Vos finances au quotidien

Vivre vieux et en santé…

Vivre vieux et en santé…

Si seulement c’était toujours possible ! Mais il semble que nous serons nombreux à ne pas vieillir en grande forme. Un phénomène qui pourrait nous coûter cher… Heureusement, des solutions commencent à apparaître.

Quelle manchette ! En mai dernier, le National Geographic faisait sa couverture avec un joli bébé… en annonçant que celui-ci vivrait 120 ans. Mais ce n’était rien. Le Newsweek du 24 juillet cite quant à lui un chercheur estimant que le premier Américain qui atteindra l’âge de 150 ans est dans la trentaine aujourd’hui.

Les chiffres de 120 ou 150 font image mais, comme l’illustre notre infographique du mois dernier, les médias ne font que refléter une réalité indéniable : la spectaculaire augmentation de notre espérance de vie. Une réalité qui, pour ce qui est des finances personnelles, soulève bien des questions. Après tout, ces années de plus représentent beaucoup de factures à payer…

Surtout quand la santé n’est pas au rendez-vous.

Vieillir peut coûter cher

En fait, le Conseil sur le vieillissement estime que 43 % des personnes de plus de 65 ans auront besoin de soins prolongés. C’est une situation que beaucoup de ménages plus jeunes connaissent déjà : selon la Coalition des aidants naturels, plus du tiers des Canadiens de 45 ans et plus prodiguent des soins à une personne âgée. Ces « aidants naturels » fourniraient jusqu’à 80 % des soins, ce qui les force à d’importants sacrifices professionnels et financiers.

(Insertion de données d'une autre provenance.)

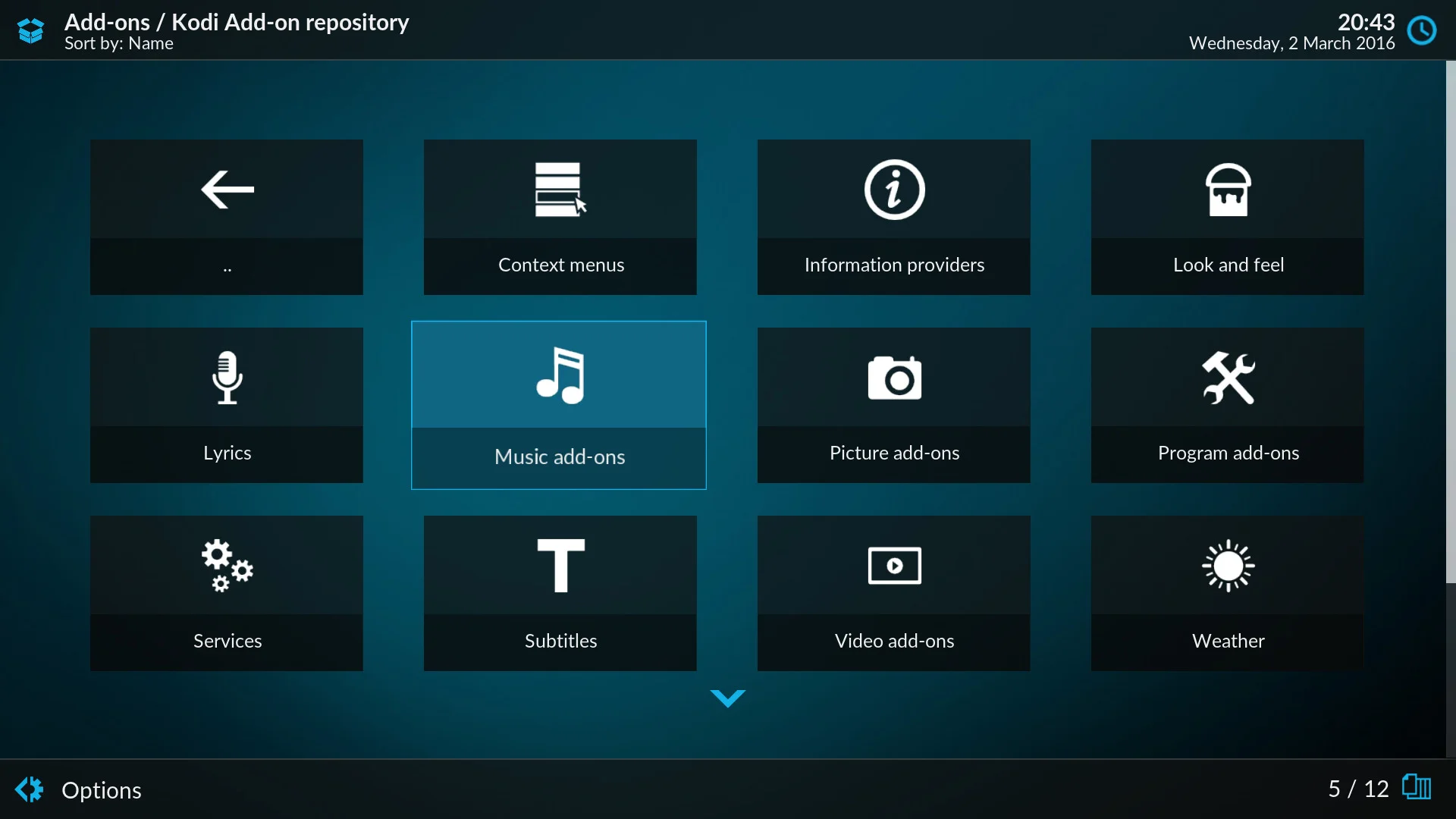Image resolution: width=1456 pixels, height=819 pixels.
Task: Click the vertical scrollbar on right edge
Action: pyautogui.click(x=1450, y=322)
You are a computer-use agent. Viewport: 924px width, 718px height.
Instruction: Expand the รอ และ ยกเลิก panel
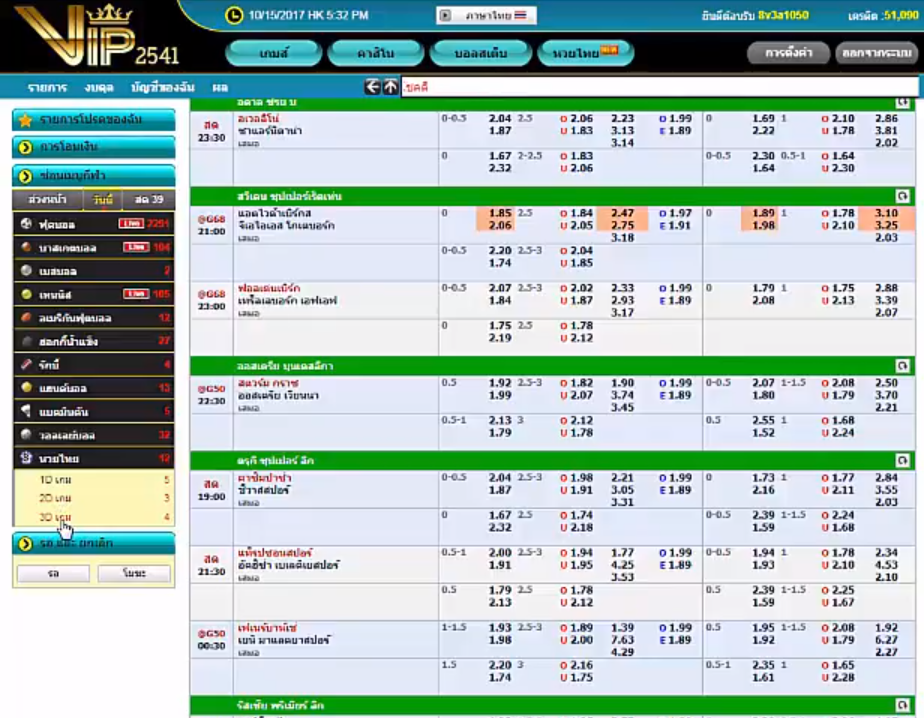(x=26, y=543)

Soudain, plusieurs commencent à se dire que s’en remettre à leurs enfants en cas de problème d’autonomie n’est pas la solution qu’ils souhaitent pour eux-mêmes. Malheureusement, obtenir de l’aide externe peut coûter très cher, et une épargne personnelle ne peut pas survivre très longtemps à une telle ponction.

Avoir besoin d'aide coûte cher... pour les autres


Assurer sa vie et son autonomie

Au niveau collectif, plusieurs groupes de travail commencent à sensibiliser les gouvernements à cet enjeu financier. Mais il faut savoir que les régimes publics ne couvrent toujours pas, ou si peu, le coût des soins à prodiguer à une personne qui devient moins autonome avec l’âge.

Au niveau personnel, cependant, des solutions concrètes apparaissent de plus en plus. C’est le cas de nouveaux produits d’assurance axés sur le cycle de vie de la personne, qui combinent des protections qui se déclenchent à différents moments de l’existence.

Par exemple, ce nouveau type d’assurance combinera :

  • une assurance vie permanente, qui procurera un capital non imposable aux survivants en cas de décès ;
    et
  • une assurance autonomie, qui générera une rente mensuelle non imposable après l’âge de 65 ans, advenant que la personne requière de l’assistance pour prendre soin d’elle-même : cette rente viendra alléger grandement le fardeau des proches aidants en permettant le recours à des ressources rémunérées, l’achat d’appareils spécialisés et d’autres dépenses.

Comment ça marche

Typiquement, une telle assurance vie « option autonomie » procurera une rente mensuelle équivalant à 1 % du montant de la police pendant un maximum de 100 mois, si la personne a besoin d’aide pour prendre soin d’elle-même. Durant cette période, le volet vie demeure cependant en vigueur, assurant aux survivants le solde de la valeur de la police. Si la rente a épuisé la valeur totale de la police, les bénéficiaires auront néanmoins droit à une indemnité équivalant à 25 % de cette valeur.

En somme, c’est une assurance qui permet de protéger les siens et soi-même.

L'assurance vie option autonomie : un exemple


Est-ce pour moi ?

On entendra de plus en plus parler de ces nouvelles approches dans le futur. On s’attend à ce qu’un grand nombre de personnes s’y montrent intéressées, en particulier celles qui, dans la quarantaine ou la cinquantaine, commencent à prendre conscience, avec leurs propres parents, de toute la portée financière du vieillissement.

Pour évaluer l’intérêt de ce type de protection, on aura cependant avantage à faire une analyse détaillée de ses propres besoins avec son conseiller en sécurité financière.